正対してこそ食える物

 大晦日に山と買い付けた天然ぶりのあらを、一週間ほど掛けてようやく食べ終えた。骨込みで2kg弱はあったのでこれは冷凍しないと無理だ、と判断して小分けの後冷凍庫に入れ、それを一日一食づつ、じわじわと食べて進めていたのが漸く消費出来たことになる。最初こそぶりあら特有の脂の量に押されていたが、その対処法や脂がなるべく気にならないような調理を覚えたあとは実に快適だった。最近大豆製品ばかりの生活だったからか、脂分の不足も補えた感じがする。骨取りも苦では無いし、ああいった物ならまた買ってもいい、と思えた味だった。

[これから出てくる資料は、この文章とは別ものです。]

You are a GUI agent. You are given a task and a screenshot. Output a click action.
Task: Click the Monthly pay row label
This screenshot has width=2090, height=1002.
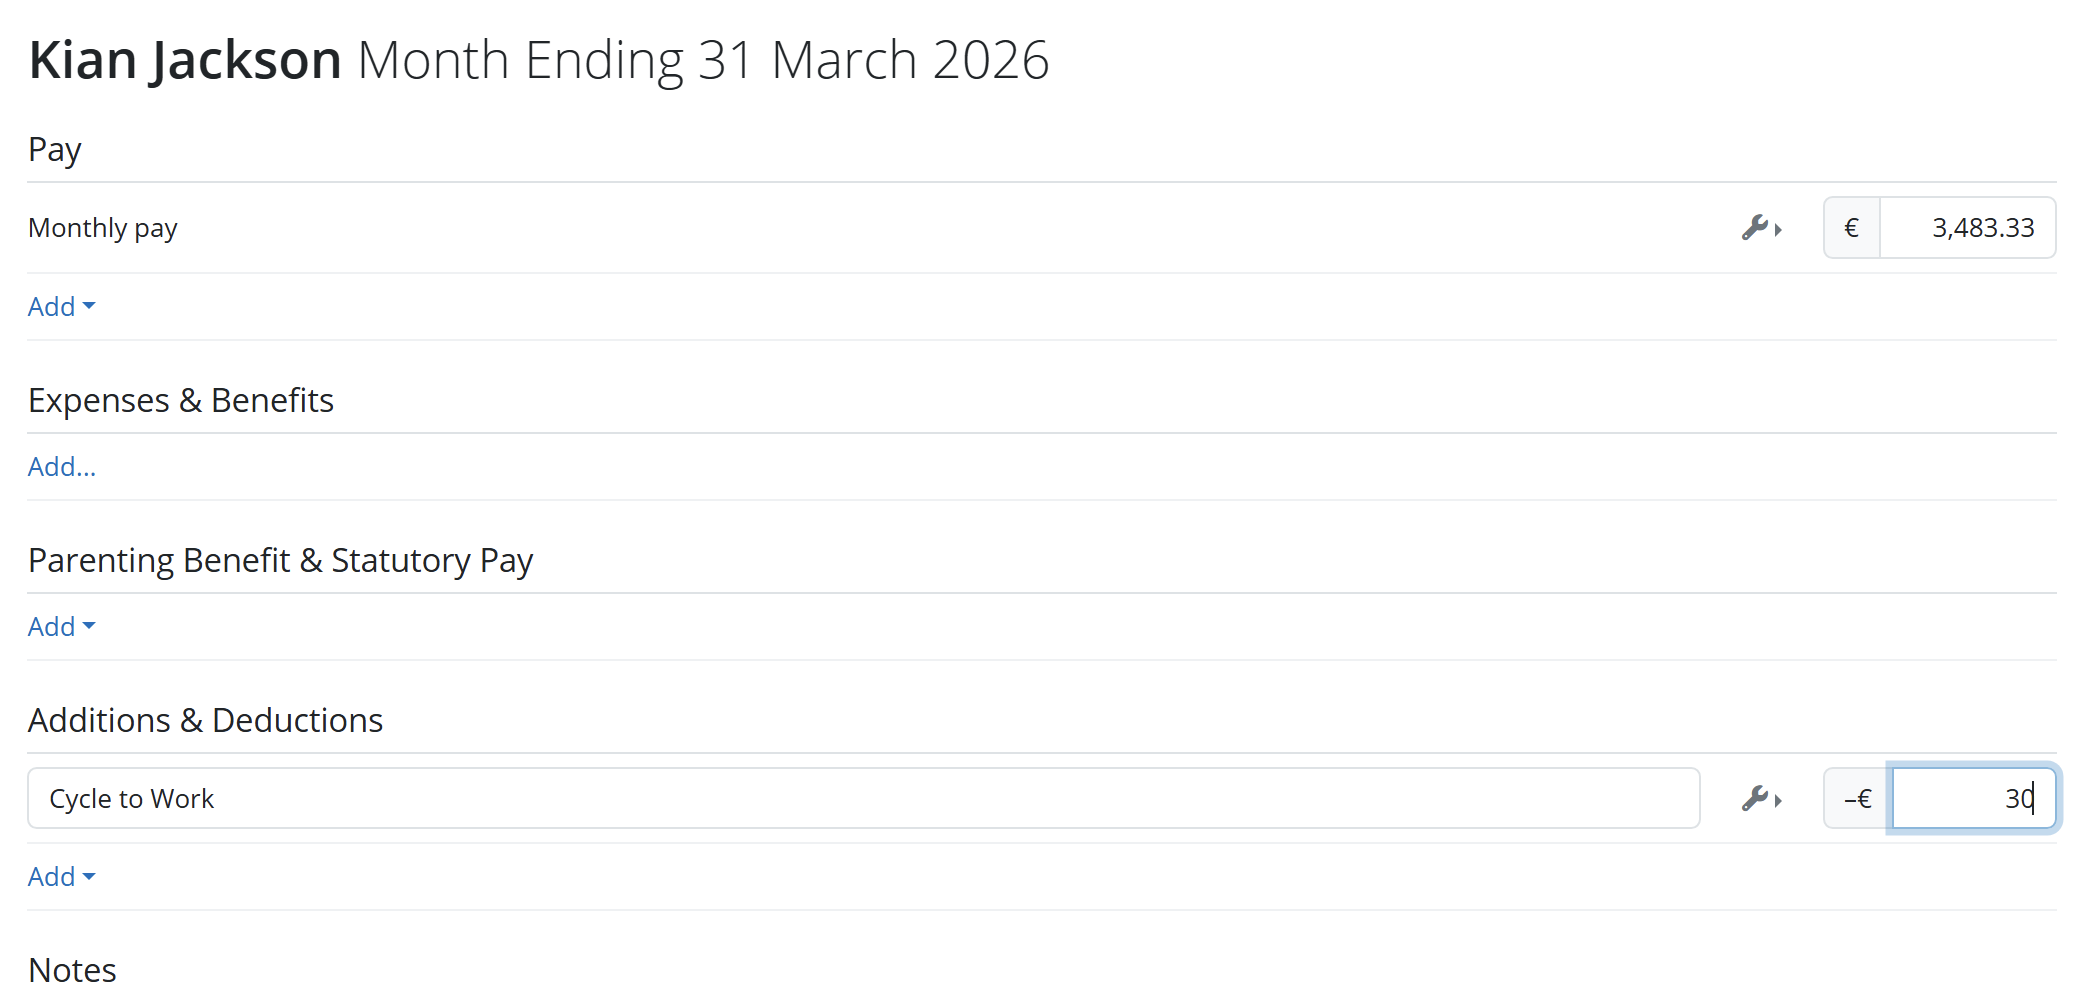click(x=103, y=228)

 私は「血合」や「あら」といった本来ならば「下」に見られがちの食材が好きだ。そしてそれには値段や含まれる栄養素等の要因も含まれているが、それとは別の一本の芯としての理由が存在している。
 ……勿論人種によってはそういう「取り去った物」しか認めないという人間だって世俗にいるだろうことも知っている上で、のことである。

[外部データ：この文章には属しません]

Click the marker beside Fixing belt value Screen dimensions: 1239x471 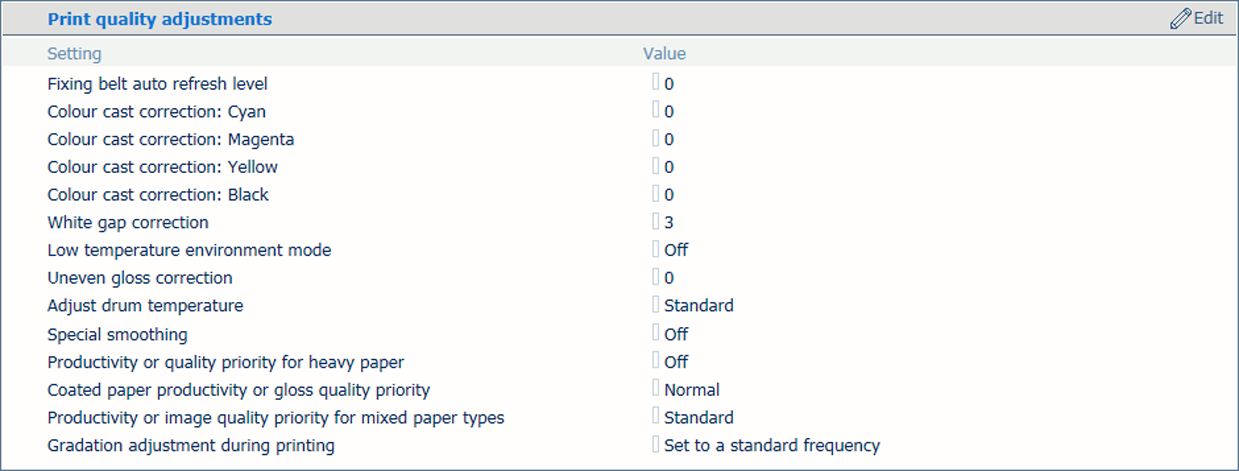click(656, 82)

 先に述べるなら「骨」及び「血」といった単語がキーになるだろうか。確かにそれを取り除いた後の謂わば「商品」としての刺身や魚は綺麗だ。勿論美味しいのはわかるし、当然食べやすいのだが何処か「食」そのものとの距離感を覚えてしまう。つまるところ「これはこのように出来ており、それを食らっている」という実感が無い。これは魚だけではなく、野菜や他の物にも言える。私にとって、綺麗に仕上がった部分は食として面白みを感じることが出来ないのだ。
 勿論、血合やあらは適切に調理した後ですらその癖や骨がふんだんに含まれ、もし適当に食べようものなら小骨が口を刺すことは間違いない。それを敬遠する人も多いし、食べられないという人がいることも知っている。

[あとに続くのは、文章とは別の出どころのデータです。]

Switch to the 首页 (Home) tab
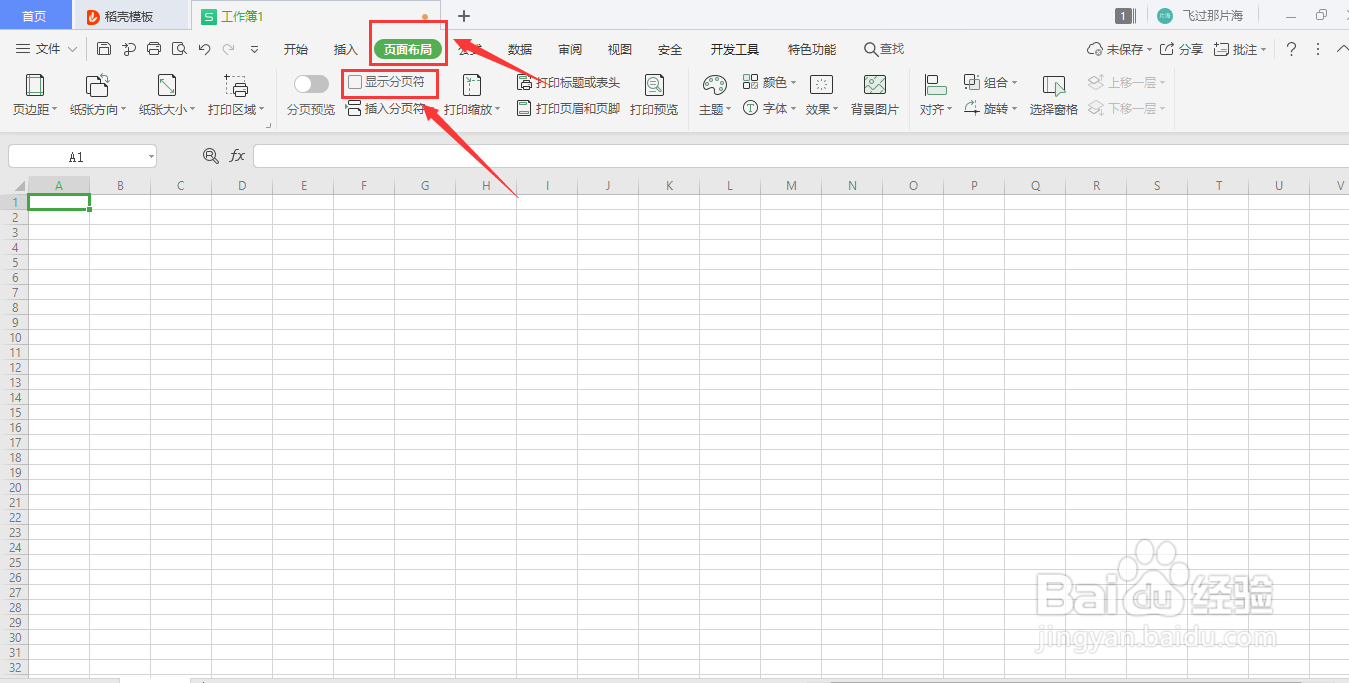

 だからといって、まだまだ味わうことの出来る物を家畜の餌へ流したり、廃棄してしまって良いのだろうか。骨の髄まで喰らい尽くし「私はお前を最後まで食らい、使い切った」と言う人間が、一人くらいいてもいいんじゃないだろうか。そりゃ骨そのものは食べられないけど、あら汁にしたら出汁にはなってるし。
 笑い話のようだが、私の食べる鮪の血合いを猫に食べさせている婦人と話をしたことがある。本人は別で買った鮪の刺身を食し、猫にはついでに買った血合いを餌としてあげるのだそうだ。「私は数年これを美味しく食べています」とはとてもじゃないが言い出せず、「この世には凄い猫もいたものだ」と思った記憶がある。
 だからこそ、せめて私だけでも捨てることなく食ってやろう。